Where Do Judges Come From?

Chief Justice John Roberts complained in a recent state of the judiciary statement that only 40% of new federal judges come from private practice, and the balance from various government positions. There is nothing wrong with judges having a government background. But there is such a thing as too much of a good thing.

A similar situation obtains on the state side. We have noted before that in California new judges tend to come overwhelmingly from the ranks of government lawyers, although to be fair, we also note that the proportion of private practitioners has been rising in recent batches of judicial appointments by our Governator.

But over at the Los Angeles Times, the editorial board can’t get enough government lawyers on the bench. Case in point: the coming election. The Times has endorsed six candidates for contested judicial seats. They consist of two sitting judges (who are being challenged), one Referee (a sort of a judge pro tem), one hearing officer for the Los Angeles Police Department, one Deputy Attorney General, and one Deputy District Attorney. Not a single individual currently in private prtactice.

This isn’t good, folks.
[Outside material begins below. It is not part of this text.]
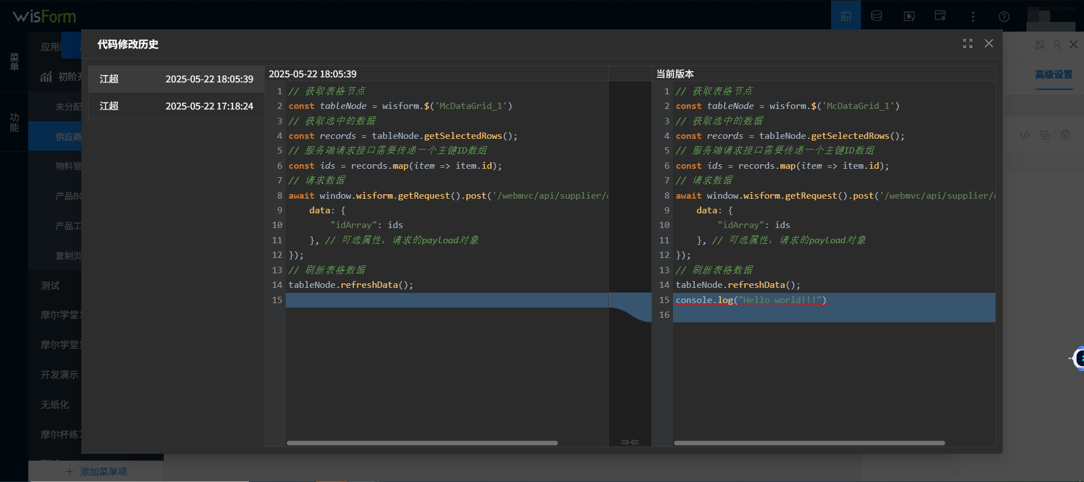Click the copy icon in right panel

(x=1045, y=135)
A bench composed largely of former lawyer-bureaucrats gives rise to obvious problems, not the least of which is the fact that judges with no significant private sector experience may be something less than stellar performers when it comes to subtleties of insurace coverage.

No wonder the most sophisticated litigants, represented by the best lawyers are abandoning the public court system in large numbers, and are hiring rent-a-judges instead.